■ **Selection**
The last talk of the day was on contracts in Racket, specifically on and using first-class classes. (By the way, Racket is the new name for PLT Scheme, I assumed I was the only one who didn't realise this, but a few other people admitted their confusion later. Why did they change the name?) Not being a Lisp fan, I found the examples very hard to read - too many brackets! Anyway, Stephen (or T?) described Eiffel-style contracts (pre- and post-conditions). These can be added using first-class classes (in the same way that methods can be added to classes). He showed that object contracts were still required in some circumstances (as well as class contracts), and showed how these were implemented using class contracts on new classes and proxies to make the old and new classes work together.
Almost unbelievably, the wifi works really well. It's been a while since I've been at a conference with really good wifi, but the Nugget seems to have cracked it, fingers crossed that it'll last.
Invited talk - Smalltalk Virtual Machines to JavaScript Engines: Perspectives on Mainstreaming Dynamic Languages - Allen Wirfs-Brock
The theme of this talk is how to get dynamic languages into the mainstream. The talk started well with some interesting general points on implementing dynamic languages, and ended well with some observations on the current generations of Javascript interpreters, but most of the talk was a retrospective of Smalltalk.

■ **Supplied information**
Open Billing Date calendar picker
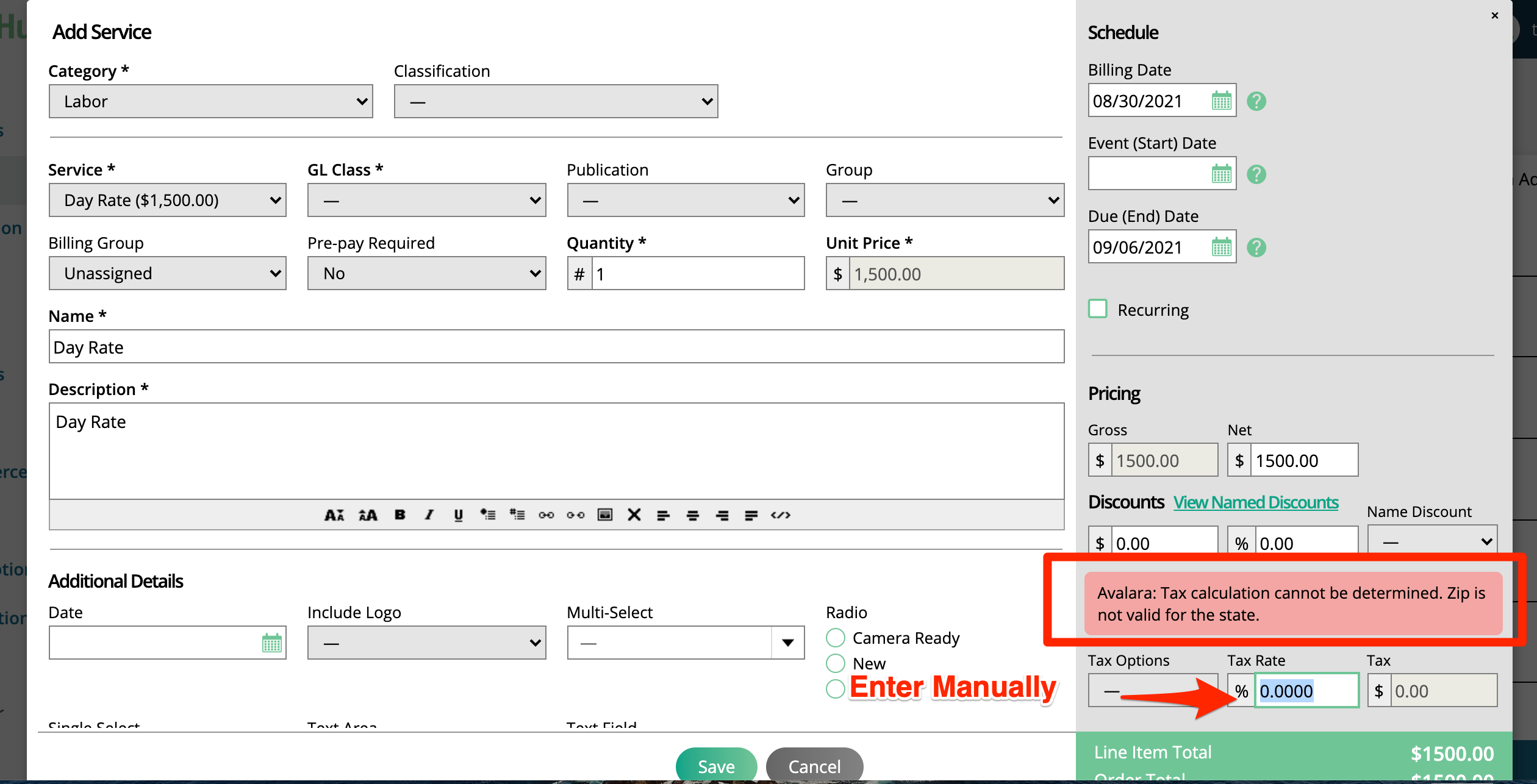The height and width of the screenshot is (784, 1537). tap(1221, 101)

■ **Stated task A**
In the conference notes, what is Racket the new name for?
■ **Stated task B**
Please write the next part of the conference notes, picking up after their last sentence.

■ **Reply A**
PLT Scheme

■ **Reply B**
An early point was that performance is important for dynamic language take up. As much as language designers and programming guides state that design (of the language or program) must come first, if a language's runtime performance is not good enough for a given task, it will not be used. Another early point was that virtual machine implementors got blinded by the metaphor - a VM is not a machine, it is a language implementation, and must be coded like one.
Allen gave an impressive Smalltalk demo, running Smalltalk from 1984 on a machine of the day, which practically ran on steam. It was an interactive graphical demo and the performance was very impressive (in fact, the computer was pretty high powered for the time, but it was impressive nonetheless).
More of Allen's observations: holistic design gives high performance, tweaks to an existing VM will not get you very far (therefore, he is not a fan of trying to extend the JVM to dynamic languages); optimising fast paths is fine, but don't let the exceptional paths get too slow, it is probably these that makes the language special; methodologies are required to enable language adoption.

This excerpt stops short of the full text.